> [Text provided]
+===+

J.B. then related that William Troy then asked her to go for a walk and that during the walk, Troy grabbed J.B. and tried to kiss her, than pulled his penis from his pants and forced her hand into it. J.B. indicated she pulled away but Troy grabbed her again and tried to force her to touch his penis. J.B. indicated Troy repeatedly asked her to perform various sex acts and she refused.
According to J.B., the three males agreed to take the girls home and, when the truck stopped at an intersection, J.B. jumped from the truck and sought help.
By the time Respondent learned of the breast fondling and penis exposure allegations, the males had left the scene.
Respondent contacted his supervisor then-Sergeant Robert Hansell who talked with him about probable cause to arrest the three suspects. Hansell further contacted the on-call investigator Detective Andy Strecker who agreed with Hansell that there was probable cause to effect arrests for lewd and lascivious acts committed in the presence of a minor. Strecker contacted Respondent by phone, instructed him to send the parents and juveniles to the Sheriff's Office for sworn taped statements and to effect the arrest of all three suspects, if possible, on the felony charge of lewd and lascivious acts. Neither Hansell nor Strecker advised Respondent to charge sexual battery at that time, although Respondent still considered it a probable charge.
After leaving the victim's home, Respondent attempted to locate the three males. During this attempt, he identified the red pickup truck and made a traffic (felony) stop of the vehicle at the intersection of San Remo Court and Deauville Court in Osceola County.
Respondent recognized the driver as one of the three males who had been questioned by Respondent in conjunction with the "field contact cards" earlier, and knew the driver was not the vehicle owner, Clayton Worley.
The traffic (felony) stop was indicated to the Osceola Sheriff dispatcher by Respondent at approximately 204658 (two seconds before 8:47 p.m.).

+===+

> [Provided data]
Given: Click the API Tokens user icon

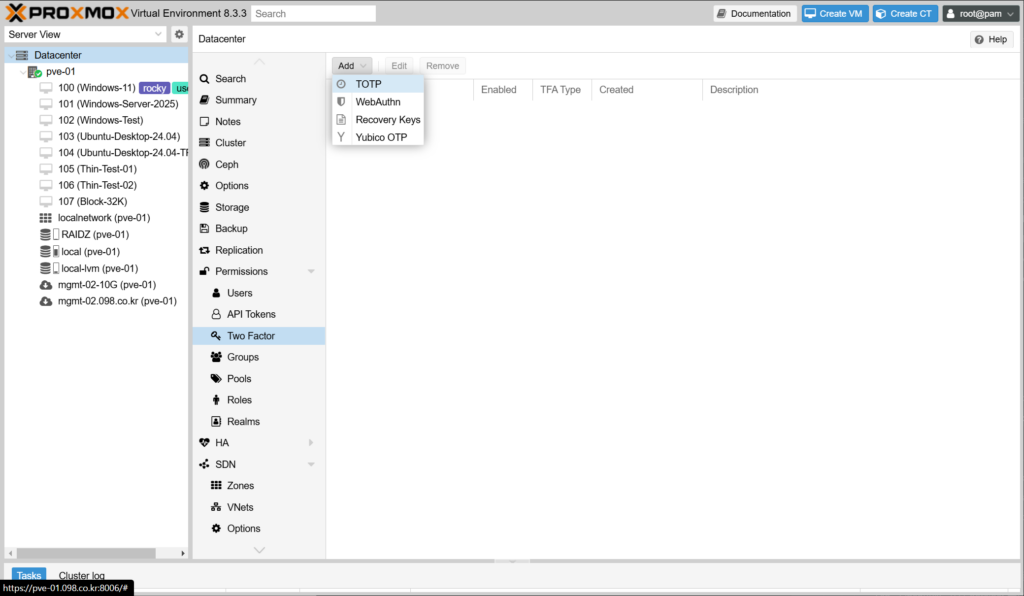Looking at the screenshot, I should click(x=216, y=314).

+===+

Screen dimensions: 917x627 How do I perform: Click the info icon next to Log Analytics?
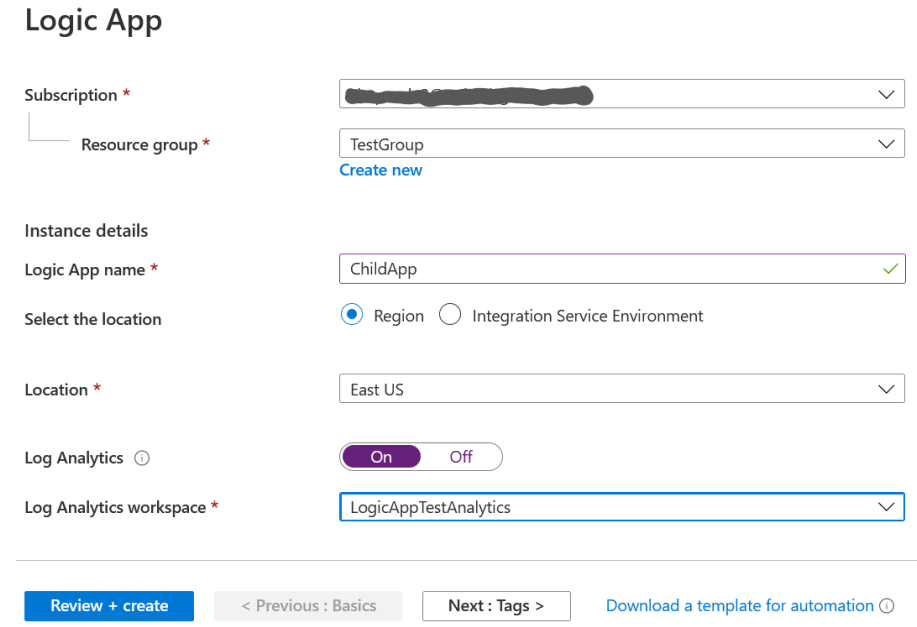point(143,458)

+===+

Answer these questions from the text about the traffic stop in Osceola County:
1. Who was Respondent's supervisor at the time?
2. At which intersection did Respondent stop the red pickup truck?
3. Who owned the vehicle?

1. Then-Sergeant Robert Hansell.
2. San Remo Court and Deauville Court.
3. Clayton Worley.